(Text section Opens)

One of the approaches to eliminating bias is to use ML to process more and more data. The bigger the data pot, the less the bias and error. Well, that’s the assumption, anyway. But it’s a dubious assumption given the pots analyzed are often variations on the theme. Most search categorization is based on recent pages and not deep page analysis. Google is no Linkpendium.

All this, oddly, reminds me a bit of the UK mad cow fiasco, where their agricultural industry essentially cultivated prions by feeding animals dead animals. Like Curie purified radium from pitchblend, the animals who died of this disease were then processed and fed to other animals. And since prions, like radium, persist after processing, the prions were concentrated and made it up the food chain into humans.

So in like kind the tools themselves are feeding back into the ML feedlot and being consumed again. It may take longer than a few days, but we will be back to the same problems in terms of bias and error.

However, the gimmick of having a “machine” write your essay or news blurb is very tempting. Heck, AIs are claimed to take medical exams or pass a law class or handle software programming better than people.

But being a doctor or attorney or a software engineer is much more than book learning, as anyone who’s done the job will tell you.

(Text section Closes)
(Input data Opens)

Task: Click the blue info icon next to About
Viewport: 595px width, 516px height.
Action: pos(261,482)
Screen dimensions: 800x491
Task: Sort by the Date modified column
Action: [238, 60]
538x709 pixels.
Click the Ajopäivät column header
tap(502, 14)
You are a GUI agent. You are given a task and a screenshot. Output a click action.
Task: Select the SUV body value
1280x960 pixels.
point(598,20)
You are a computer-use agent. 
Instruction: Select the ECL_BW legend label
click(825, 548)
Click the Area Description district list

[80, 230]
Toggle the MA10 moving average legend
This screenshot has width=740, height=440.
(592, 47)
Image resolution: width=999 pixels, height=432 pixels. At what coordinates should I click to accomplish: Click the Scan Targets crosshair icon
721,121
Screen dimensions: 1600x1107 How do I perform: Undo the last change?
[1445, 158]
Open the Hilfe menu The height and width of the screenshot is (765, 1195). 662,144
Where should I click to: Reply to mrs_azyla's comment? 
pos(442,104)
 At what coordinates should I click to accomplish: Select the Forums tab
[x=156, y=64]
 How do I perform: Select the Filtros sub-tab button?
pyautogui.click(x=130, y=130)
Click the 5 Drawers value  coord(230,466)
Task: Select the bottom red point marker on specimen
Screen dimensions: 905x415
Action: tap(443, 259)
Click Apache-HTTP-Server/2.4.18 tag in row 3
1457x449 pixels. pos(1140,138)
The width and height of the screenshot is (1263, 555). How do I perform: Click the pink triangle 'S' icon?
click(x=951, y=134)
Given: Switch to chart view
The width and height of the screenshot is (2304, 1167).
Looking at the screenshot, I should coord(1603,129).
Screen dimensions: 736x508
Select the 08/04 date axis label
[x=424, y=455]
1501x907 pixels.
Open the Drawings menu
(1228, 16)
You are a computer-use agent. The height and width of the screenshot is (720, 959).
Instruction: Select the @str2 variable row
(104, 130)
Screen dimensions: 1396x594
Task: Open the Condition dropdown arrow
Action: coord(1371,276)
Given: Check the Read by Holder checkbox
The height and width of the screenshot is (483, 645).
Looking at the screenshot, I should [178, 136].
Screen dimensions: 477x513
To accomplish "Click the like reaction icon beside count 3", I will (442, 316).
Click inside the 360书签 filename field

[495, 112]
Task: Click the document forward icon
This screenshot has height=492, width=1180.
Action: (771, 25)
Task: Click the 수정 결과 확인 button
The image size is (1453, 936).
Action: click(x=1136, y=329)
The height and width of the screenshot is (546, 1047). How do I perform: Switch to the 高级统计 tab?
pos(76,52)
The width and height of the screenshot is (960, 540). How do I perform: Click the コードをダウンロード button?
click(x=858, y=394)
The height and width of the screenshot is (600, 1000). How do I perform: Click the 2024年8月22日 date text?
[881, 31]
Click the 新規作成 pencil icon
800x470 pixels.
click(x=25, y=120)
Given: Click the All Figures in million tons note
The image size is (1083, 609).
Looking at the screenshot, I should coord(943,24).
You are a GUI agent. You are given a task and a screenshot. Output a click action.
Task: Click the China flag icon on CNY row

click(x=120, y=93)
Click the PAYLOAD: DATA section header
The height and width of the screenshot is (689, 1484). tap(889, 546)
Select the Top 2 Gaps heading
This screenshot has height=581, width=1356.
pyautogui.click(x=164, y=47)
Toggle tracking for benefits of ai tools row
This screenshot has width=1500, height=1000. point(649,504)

(Input data Closes)

=== Exercise instructions ===
(a) Answer these questions using the piece on machine learning and bias:
(i) According to the assumption the piece describes, what happens as the data pot gets bigger?
(ii) In the mad cow comparison, what were the animals fed?
(iii) Which three jobs does the piece say are much more than book learning?
(b) Pick up the piece on machine learning and bias after its last sentence and continue it.

=== Outputs for the tasks ===
(a)
(i) The bias and error get smaller.
(ii) Dead animals.
(iii) Doctor, attorney, and software engineer.

(b)
And of course, there is now backlash from various groups who value their creative works and are not interested in rapidly generated pale imitations polluting their space and pushing them out. They didn’t consent to have their works pulled into a training set and used by anyone. Imitation is neither sincere or flattering, and is even legally actionable if protected by copyright, trade secret, or patent. It’s not “fair use” when you suck it all in and paraphrase it slightly differently.

This isn’t new. William and I ran into this in the old days with our 386BSD code. We were happy to let people use it and modify it — what is code if not usable and modifiable? But we asked that provinance be maintained in the copyright itself by leaving the names of the authors. And we had entire modules of code that were written denovo in the days when kernel design meant new ideas. It was an amazing creative time for us.

So I remember how shocked I was when an engineer at Oracle asked me about tfork() and threading, since a Linux book he had talked about it but he could find nothing in the Linux source code. I pulled out our 386BSD Kernel book and showed him that it was novel work done for 386BSD and would not work in Linux. Upon discussion it turned out that book just “paraphrased” many of our chapters without even considering that Linux did not incorporate much of our work because it was a very different architectural design. It misled software designers — but I’m sure it sold a heck of a lot more books than we did by turning “386bsd” to “linux”. So it is today, but a heck of a lot easier for the talentless, the craven, and the criminal to steal.

Now many software designers are upset because their source code depositories are used as the models for automated coding, and they don’t like that one bit. And I don’t blame them.

We lived it. And it was a primary reason why the 386BSD project was terminated. Too many trolls and opportunists ready to take any new work and paraphrase it. So get ready to see this happen again in music, art, news, and yes, software. The age of mediocrity is upon us.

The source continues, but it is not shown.